STEVE HUNTLEY shuntley@suntimes.com

The political salvos over Iraq between Barack Obama and John McCain the other day made for good political theater. More important, the exchange offered a revealing contrast between the politics of realism and the politics of hope.

It began with a question to Obama during the Democratic presidential debate Tuesday. Obama has pledged to pull U.S. troops out of Iraq and was asked if he reserved the right to go back into Iraq. He responded that "if al-Qaida is forming a base in Iraq, then we will have to act in a way that secures the American homeland and our interests abroad."

The next day McCain mocked Obama, ''I have some news. Al-Qaida is in Iraq." Obama fired back, ''I do know that al-Qaida is in Iraq and that's why I have said we should continue to strike al-Qaida targets. But I have some news for John McCain. There was no such thing as al-Qaida in Iraq until George Bush and John McCain decided to invade Iraq."

So what is Obama's Iraq strategy? It seems to be that he knows al-Qaida is in Iraq but he's going to pull out anyway. But if al-Qaida establishes a base in Iraq, he will go back in. Does that sound confused to you? Me, too.

His policy, in a nutshell, seems to be this: Pull troops out of Iraq and hope for the best. And anyway, the real issue is what cowboy Bush and McCain did five years ago.
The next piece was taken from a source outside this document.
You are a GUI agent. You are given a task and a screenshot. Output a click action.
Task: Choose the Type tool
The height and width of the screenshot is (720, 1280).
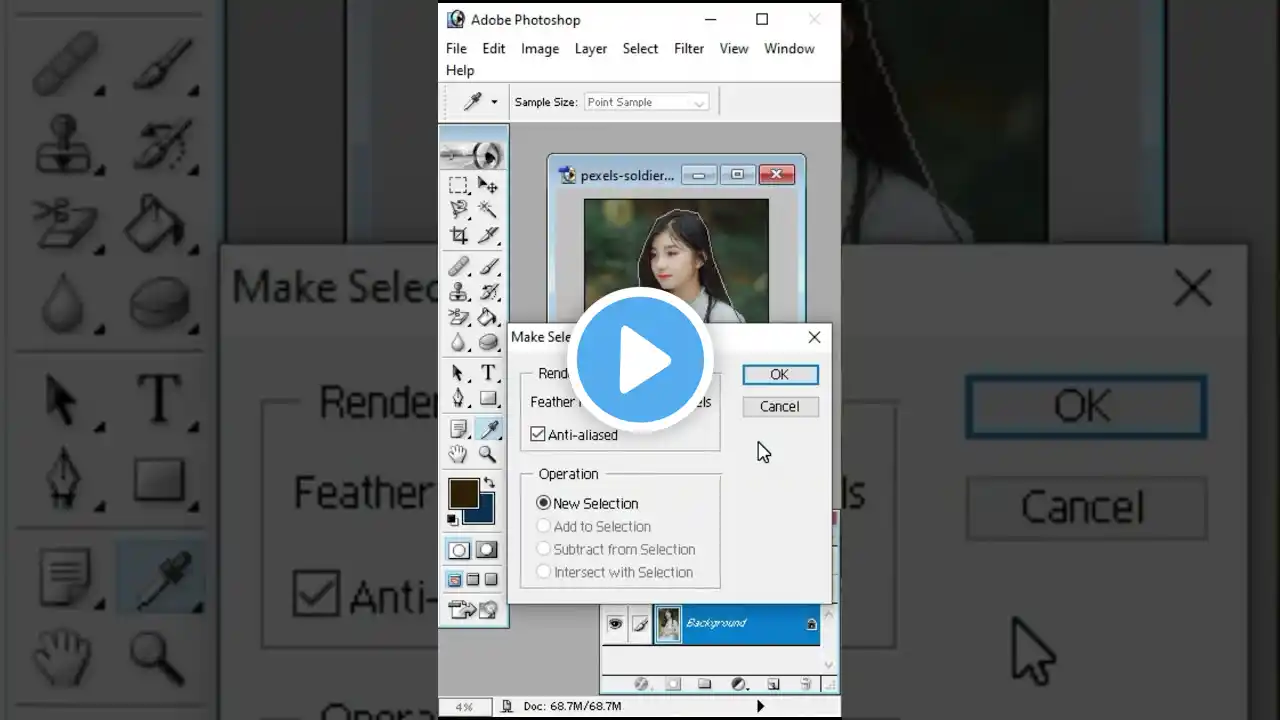(488, 373)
Given the nation's weariness with the war, that message has proved to be appealing to Democratic primary voters. They want no truck with the grim realism of McCain's position that Iraq is part of the wider struggle against Islamist jihadism and will require a long-term U.S. commitment. Arguing over what happened in 2003 is a way to avoid facing today's realities, McCain reasonably argues.

Hope also figures in Obama's willingness, as president, to meet, without preconditions, America's adversaries like Iran's Mahmoud Ahmadinejad. French President Nicolas Sarkozy recently said he wouldn't "shake hands with people who refuse to recognize Israel." He didn't mention names but he meant the Iranian president.
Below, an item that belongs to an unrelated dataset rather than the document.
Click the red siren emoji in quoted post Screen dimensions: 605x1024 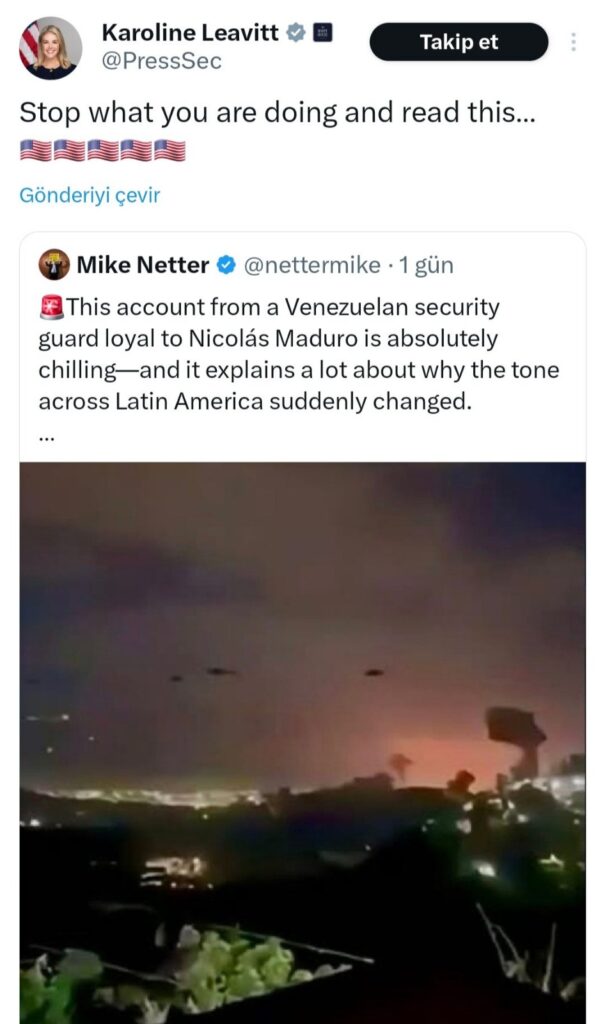[x=51, y=308]
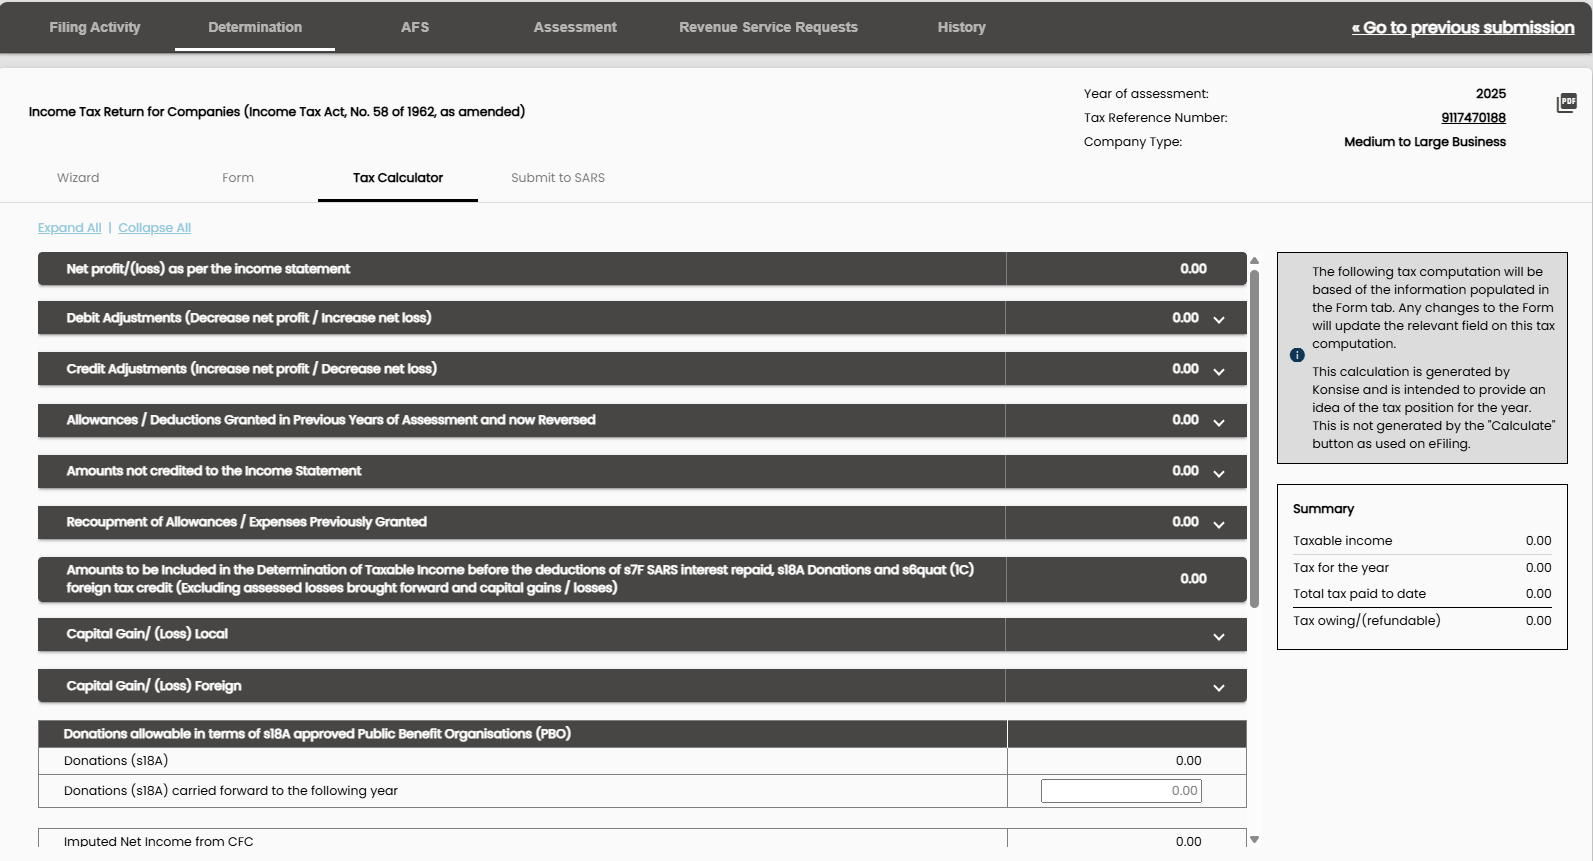Open the Wizard tab
The image size is (1593, 861).
pos(78,178)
Obama's position is cheered by his enthusiasts. They see his embrace of yes-we-can-talk diplomacy as a refreshing about-face from Bush's bellicosity. Hillary Clinton is the voice of realism this time. But her efforts to paint Obama's position as a naive one for a president in a dangerous world apparently aren't swaying many Democrats. Her cause wasn't helped when Bush chimed in Thursday, saying meeting with a tyrant like Ahmadinejad only buttresses an oppressive government, confuses U.S. allies and demoralizes reformers in Iran.
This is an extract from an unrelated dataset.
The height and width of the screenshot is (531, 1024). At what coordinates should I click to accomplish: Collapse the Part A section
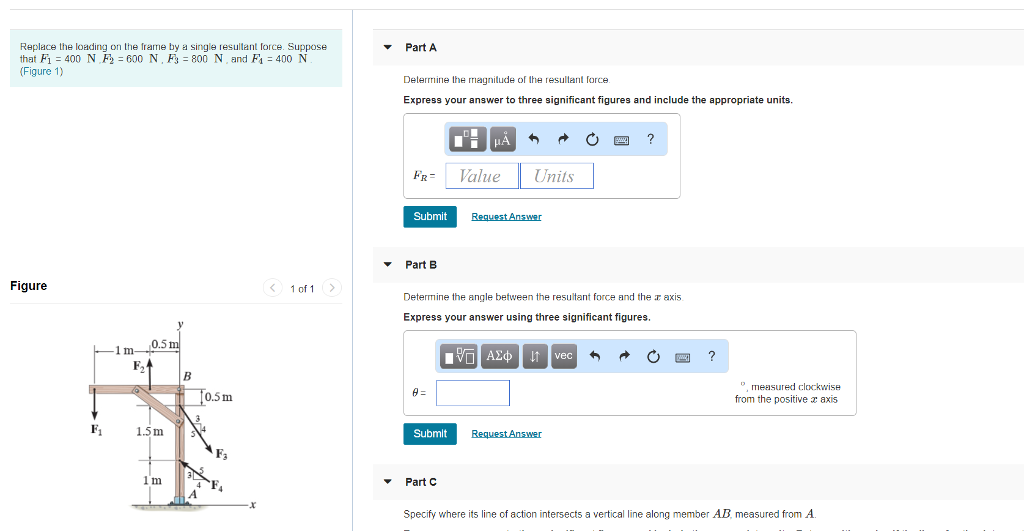tap(388, 48)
Given the complexities of the world, a president occasionally does have to meet with unsavory characters in pursuing vital foreign policy initiatives. Even when you think you've laid the proper groundwork, disaster can follow. President Bill Clinton labored mightily to coax Yasser Arafat to a negotiated end of the Palestinian-Israeli conflict only to see his work and peace hopes atomized by Arafat's allegiance to terrorism.

A President Obama would be taking a big gamble meeting with a rogue like Ahmadinejad without preconditions. Iran wants nuclear weapons, is a sponsor of terror responsible for mass murder as far away as Argentina, and has been at the heart of Islamist-inspired turmoil for nearly three decades. It stones women to death for adultery. It executes more children than any country in the world. Tehran lashes gays and kills them by public hanging. It jails, tortures and executes political dissidents.

When Columbia University, to its shame, gave him a platform last year, Ahmadinejad used it, in effect, to advocate an end to Israel, deny the Holocaust and claim no homosexuals are in Iran.

In a recent speech, Ahmadinejad said Iran has two missions. One was to complete the Islamic revolution in Iran. "Our nation's second important mission," he said, "is introducing the Islamic revolution to the entire mankind."

Hope may make for a good American political campaign, but it's not the basis for foreign policy.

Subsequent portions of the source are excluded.